## start

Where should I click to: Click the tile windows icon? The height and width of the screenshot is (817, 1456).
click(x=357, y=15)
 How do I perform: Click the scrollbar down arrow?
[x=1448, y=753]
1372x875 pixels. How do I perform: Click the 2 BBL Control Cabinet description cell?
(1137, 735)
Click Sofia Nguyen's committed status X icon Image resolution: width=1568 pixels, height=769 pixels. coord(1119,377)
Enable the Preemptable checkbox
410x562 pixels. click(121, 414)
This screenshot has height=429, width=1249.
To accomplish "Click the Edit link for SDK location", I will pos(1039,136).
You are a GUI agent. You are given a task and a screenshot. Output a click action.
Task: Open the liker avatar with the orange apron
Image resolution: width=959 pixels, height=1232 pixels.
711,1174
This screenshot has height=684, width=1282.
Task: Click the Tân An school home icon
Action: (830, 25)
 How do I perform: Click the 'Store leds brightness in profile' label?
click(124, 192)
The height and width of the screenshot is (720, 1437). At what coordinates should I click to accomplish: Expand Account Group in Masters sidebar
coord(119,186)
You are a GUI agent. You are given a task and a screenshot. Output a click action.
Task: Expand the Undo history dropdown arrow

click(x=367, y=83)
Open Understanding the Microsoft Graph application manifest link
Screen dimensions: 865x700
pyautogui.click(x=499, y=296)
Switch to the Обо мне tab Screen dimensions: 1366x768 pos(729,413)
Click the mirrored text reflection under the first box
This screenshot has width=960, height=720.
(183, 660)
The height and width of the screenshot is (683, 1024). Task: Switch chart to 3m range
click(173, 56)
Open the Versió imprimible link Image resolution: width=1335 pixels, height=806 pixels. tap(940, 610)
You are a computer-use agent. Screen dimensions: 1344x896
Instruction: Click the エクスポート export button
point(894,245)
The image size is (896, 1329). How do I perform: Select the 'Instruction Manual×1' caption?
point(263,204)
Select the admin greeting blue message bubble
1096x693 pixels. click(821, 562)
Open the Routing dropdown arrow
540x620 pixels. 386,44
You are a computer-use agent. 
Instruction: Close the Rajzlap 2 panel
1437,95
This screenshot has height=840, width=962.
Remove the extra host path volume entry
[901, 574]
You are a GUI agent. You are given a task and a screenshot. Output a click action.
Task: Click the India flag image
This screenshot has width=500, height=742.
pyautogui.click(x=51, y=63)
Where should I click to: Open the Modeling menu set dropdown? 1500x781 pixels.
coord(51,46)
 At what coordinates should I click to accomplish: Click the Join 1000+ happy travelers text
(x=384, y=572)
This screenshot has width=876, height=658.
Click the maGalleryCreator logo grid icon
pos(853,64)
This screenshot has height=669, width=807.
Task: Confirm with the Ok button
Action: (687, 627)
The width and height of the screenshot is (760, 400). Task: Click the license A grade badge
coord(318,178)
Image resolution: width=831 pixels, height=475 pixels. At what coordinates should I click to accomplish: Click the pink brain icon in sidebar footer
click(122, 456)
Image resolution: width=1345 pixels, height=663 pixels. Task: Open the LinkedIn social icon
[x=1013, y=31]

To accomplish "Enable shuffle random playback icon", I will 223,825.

## end

TASK: Tally how many lines of the listing above include the word "will". Reply with the number alone.

SOLUTION TO THIS EXERCISE: 2